2. Search for the Root of the Problem
The causes of OCD are unclear and may include biological factors as well as psychological ones. However, in addition to treating the symptoms of OCD--the ritualistic behavior and the anxieties that come from obsessive thoughts--you should work with a therapist to uncover the cause of the condition. Cognitive therapy is an attempt to pinpoint events in your life that may have fostered your OCD and find more positive ways of addressing them. Not only does it reduce the frequency and severity of the symptoms, but it also gives you the knowledge to address it more readily on your own when it recurs.
3. Take Medication
OCD medication works to increase levels of serotonin, which is a neurotransmitter in your brain. It is not known exactly how serotonin affects OCD, but many people tend to improve when their serotonin levels rise. Common medications, such as clomipramine and fluoxetine, are usually prescribed to OCD patients, and they often work most effectively in conjunction with therapy. They often take several weeks or more to start having an effect, as it takes time to alter the brain chemistry sufficiently to start affecting your OCD.
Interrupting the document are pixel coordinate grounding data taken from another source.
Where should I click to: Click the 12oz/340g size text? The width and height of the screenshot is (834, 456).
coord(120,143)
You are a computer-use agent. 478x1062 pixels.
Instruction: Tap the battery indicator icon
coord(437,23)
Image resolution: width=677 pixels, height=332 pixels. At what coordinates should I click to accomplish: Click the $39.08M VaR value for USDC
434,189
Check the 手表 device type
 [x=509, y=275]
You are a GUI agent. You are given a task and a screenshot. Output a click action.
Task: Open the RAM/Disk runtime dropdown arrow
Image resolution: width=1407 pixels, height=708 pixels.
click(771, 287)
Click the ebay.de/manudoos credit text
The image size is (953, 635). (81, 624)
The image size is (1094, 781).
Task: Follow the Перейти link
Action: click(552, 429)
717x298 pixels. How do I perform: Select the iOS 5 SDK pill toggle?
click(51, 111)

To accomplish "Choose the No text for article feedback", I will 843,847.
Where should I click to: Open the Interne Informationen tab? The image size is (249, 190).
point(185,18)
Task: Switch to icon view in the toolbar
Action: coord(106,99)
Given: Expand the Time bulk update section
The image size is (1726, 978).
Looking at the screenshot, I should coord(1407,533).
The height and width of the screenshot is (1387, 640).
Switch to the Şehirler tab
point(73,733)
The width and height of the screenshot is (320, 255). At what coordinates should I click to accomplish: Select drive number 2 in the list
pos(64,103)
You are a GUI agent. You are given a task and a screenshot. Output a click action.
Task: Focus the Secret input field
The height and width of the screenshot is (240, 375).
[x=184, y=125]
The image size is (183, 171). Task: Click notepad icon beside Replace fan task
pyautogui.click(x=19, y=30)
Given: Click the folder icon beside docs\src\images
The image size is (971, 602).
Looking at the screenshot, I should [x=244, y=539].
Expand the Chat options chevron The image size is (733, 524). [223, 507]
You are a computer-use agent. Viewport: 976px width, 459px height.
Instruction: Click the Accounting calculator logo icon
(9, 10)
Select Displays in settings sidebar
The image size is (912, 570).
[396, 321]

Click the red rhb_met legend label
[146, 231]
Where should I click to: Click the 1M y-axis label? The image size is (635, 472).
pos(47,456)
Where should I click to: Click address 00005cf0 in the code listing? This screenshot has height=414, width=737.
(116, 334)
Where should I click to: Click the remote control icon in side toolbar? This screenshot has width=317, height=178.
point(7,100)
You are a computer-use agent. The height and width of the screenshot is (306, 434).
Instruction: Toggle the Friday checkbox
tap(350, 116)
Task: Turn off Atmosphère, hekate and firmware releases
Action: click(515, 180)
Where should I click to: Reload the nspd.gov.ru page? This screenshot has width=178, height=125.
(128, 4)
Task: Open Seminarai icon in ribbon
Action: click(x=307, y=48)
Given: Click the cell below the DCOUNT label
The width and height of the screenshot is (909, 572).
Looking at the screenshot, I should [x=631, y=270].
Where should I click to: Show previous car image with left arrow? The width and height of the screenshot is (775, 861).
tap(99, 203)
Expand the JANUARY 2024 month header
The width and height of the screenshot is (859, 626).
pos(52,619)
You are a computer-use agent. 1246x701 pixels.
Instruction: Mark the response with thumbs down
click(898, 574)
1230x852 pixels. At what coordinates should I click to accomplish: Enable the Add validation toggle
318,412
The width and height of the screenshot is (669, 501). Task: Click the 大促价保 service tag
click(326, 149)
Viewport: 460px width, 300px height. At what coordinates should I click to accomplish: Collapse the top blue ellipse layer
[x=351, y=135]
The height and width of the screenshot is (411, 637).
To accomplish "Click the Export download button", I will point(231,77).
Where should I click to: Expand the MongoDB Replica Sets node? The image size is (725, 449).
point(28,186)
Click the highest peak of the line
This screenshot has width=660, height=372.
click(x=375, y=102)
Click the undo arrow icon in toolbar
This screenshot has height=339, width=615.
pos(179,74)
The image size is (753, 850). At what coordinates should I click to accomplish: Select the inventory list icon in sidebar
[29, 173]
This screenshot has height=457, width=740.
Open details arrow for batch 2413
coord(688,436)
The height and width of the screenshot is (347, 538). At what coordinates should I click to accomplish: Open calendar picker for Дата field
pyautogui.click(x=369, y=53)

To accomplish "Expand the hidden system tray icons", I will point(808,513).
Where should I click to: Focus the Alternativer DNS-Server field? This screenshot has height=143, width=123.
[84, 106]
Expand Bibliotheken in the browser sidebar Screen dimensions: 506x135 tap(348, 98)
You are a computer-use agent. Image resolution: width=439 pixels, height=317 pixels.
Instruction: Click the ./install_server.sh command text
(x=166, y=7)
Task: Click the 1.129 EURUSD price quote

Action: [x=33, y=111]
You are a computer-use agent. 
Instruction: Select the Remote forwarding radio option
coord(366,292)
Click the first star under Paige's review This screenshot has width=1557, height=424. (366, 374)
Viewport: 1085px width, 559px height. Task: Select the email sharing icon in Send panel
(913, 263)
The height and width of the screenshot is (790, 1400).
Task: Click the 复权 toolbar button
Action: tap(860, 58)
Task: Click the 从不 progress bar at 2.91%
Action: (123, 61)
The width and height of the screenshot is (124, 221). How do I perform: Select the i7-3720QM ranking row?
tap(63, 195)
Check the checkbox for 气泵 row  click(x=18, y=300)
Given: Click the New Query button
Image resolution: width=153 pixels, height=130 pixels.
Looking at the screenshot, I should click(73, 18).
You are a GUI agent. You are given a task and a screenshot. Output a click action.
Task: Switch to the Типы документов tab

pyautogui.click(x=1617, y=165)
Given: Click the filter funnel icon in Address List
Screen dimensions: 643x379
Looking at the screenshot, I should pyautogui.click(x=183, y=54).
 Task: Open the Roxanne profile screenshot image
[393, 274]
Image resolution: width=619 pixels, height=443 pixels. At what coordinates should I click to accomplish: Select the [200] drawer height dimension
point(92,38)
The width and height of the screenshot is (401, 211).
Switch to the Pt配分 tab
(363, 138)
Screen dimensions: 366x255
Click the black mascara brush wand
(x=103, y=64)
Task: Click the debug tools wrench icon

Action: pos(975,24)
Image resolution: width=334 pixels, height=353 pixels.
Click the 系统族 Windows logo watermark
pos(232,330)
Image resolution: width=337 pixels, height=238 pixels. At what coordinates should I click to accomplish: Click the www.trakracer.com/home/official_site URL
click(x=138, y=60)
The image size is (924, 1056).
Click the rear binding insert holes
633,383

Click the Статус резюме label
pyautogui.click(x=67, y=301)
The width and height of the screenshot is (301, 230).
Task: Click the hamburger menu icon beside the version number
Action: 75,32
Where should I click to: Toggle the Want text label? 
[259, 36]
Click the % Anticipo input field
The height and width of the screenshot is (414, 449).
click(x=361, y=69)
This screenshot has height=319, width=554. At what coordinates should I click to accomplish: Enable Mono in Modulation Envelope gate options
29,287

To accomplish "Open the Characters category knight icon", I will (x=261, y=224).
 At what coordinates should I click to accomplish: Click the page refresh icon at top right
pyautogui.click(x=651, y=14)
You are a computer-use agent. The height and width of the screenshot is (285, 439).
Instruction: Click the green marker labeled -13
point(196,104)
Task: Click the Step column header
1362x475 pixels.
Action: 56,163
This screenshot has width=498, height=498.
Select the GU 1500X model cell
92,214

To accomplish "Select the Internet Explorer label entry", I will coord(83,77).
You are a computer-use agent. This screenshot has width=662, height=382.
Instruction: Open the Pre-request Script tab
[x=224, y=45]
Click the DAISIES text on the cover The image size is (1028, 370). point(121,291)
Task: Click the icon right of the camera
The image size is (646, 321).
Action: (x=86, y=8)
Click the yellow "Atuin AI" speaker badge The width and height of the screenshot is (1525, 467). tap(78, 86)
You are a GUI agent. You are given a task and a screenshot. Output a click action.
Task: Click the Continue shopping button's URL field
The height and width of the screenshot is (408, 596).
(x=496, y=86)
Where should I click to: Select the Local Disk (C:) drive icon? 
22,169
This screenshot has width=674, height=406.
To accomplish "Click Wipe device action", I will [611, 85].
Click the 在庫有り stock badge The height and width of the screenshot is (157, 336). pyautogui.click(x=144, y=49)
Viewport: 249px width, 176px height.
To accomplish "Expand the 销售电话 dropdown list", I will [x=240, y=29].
4. Practice Relaxation Techniques
OCD is often accompanied by stress and anxiety caused by the intrusion of your obsessive thoughts and the worries they raise. Certain relaxation techniques, such as yoga, meditation and deep-breathing exercises, can help keep you calm when an episode strikes. The specifics vary, but all of them encourage a state known as mindfulness, which is an awareness of the rhythms and sensations of your own body. Mindfulness allows you to refocus your thoughts more readily, calming the agitated emotions caused by OCD. Set aside a quiet place in your home to engage in relaxation techniques when an episode strikes, or find a place at work that serves a similar function, such as a storeroom or an unused office. The more you practice relaxation techniques, the more readily you can use them when an OCD episode strikes.